The researchers, led by Andrzej J. Jakubowiak, M.D., Ph.D., professor of medicine and director of the multiple myeloma program at the University of Chicago Medical Center, found that combining carfilzomib, a next generation proteasome inhibitor, with two standard drugs – lenalidomide and low-dose dexamethasone compared favorably to other frontline regimens.
The longer patients stayed on the therapy, the better their response. After at least eight 28-day cycles of treatment, 61 percent of the 36 patients who remained on the therapy had a stringent complete response, defined as no detectable tumor cells or myeloma protein in the blood or bone marrow; 78 percent had at least a near complete response.
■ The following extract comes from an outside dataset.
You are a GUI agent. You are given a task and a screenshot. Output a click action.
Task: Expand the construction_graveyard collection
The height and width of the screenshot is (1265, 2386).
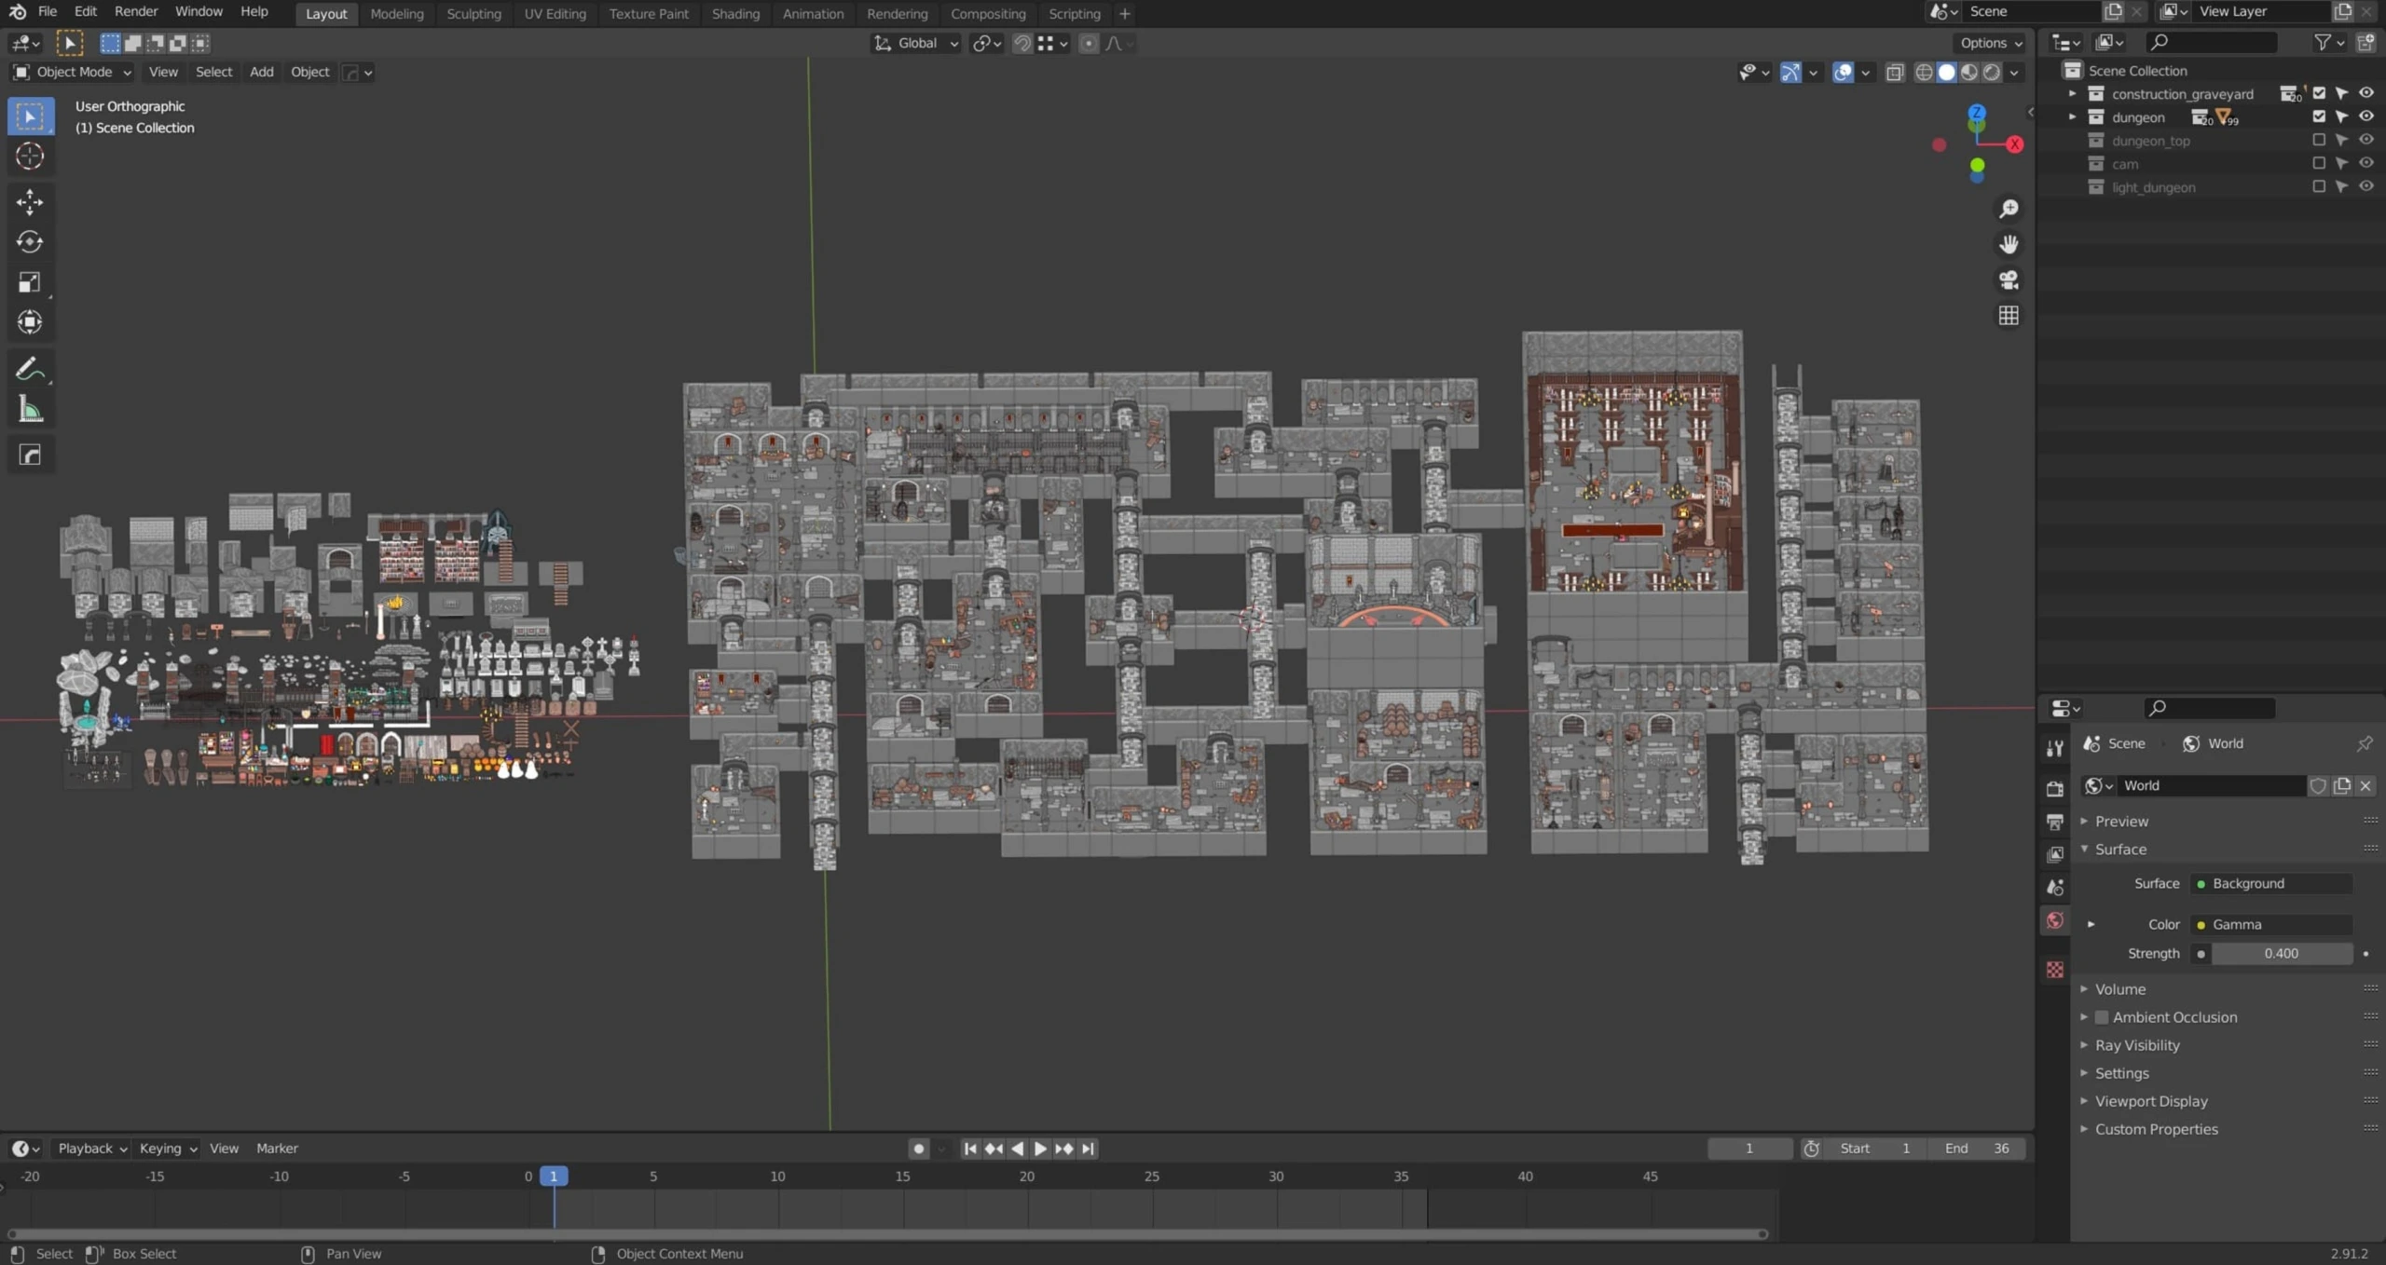point(2072,93)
More than 90 percent of patients had no progression of their disease at two years.
“These rapid and durable response rates are higher than those achieved by the best established regimens for newly diagnosed multiple myeloma,” said Jakubowiak. “We have observed excellent efficacy, the best reported to date, and very good tolerability, including limited peripheral neuropathy that has been problematic with other drug combinations.”
The research team enrolled 53 patients in the trial at four centers. Patients, aged 35 to 81, all had newly diagnosed multiple myeloma. Every patient received all three drugs and the carfilzomib dose levels were increased twice for new patients as the study progressed. Most patients responded rapidly to the combination and continued to improve.
“Newly diagnosed patients with myeloma are most sensitive to treatment,” Jakubowiak said. “A rapid and sustained response to the initial phase of treatment, as in the case of this study, can typically project longer remission, and, possibly, longer overall survival.”
Multiple myeloma is a cancer that arises in plasma cells, the bone marrow component that produces antibodies. The American Cancer Society estimates that about 21,700 Americans will be diagnosed with multiple myeloma in 2012 and 10,710 will die from the disease.
The Multiple Myeloma Research Consortium, Onyx Pharmaceuticals Inc., Celgene Corp. and the University of Michigan funded the study.
Additional authors include Kent Griffith, Tara Anderson, Brian Nordgren, Kristen Detweiler-Short, Daniel Lebovic, Ammar Al-Zoubi, Asra Ahmed, Melissa Mietzel, Daniel Couriel, Terri Jobkar, and Mark Kaminski from the University of Michigan; Dominik Dytfeld from Poznan University of Medical Sciences, Poznan, Poland; David Vesole from Hackensack University Medical Center, Hackensack, NJ; Sundar Jagannath from Mount Sinai Medical Center, New York, NY; Keith Stockerl-Goldstein and Ravi Vij from Washington University, St. Louis, MO; Sandra Wear from the Multiple Myeloma Research Consortium, Norwalk, CT; Mohamad Hussein from Celgene Corporation, Summit, NJ; and Homa Yeganegi from Onyx Pharmaceuticals, South San Francisco, CA.
ASCO Presentation: Session: Myeloma, Abstract #8011: Stringent complete response in patients with newly diagnosed multiple myeloma treated with carfilzomib, lenalidomide, and dexamethasone.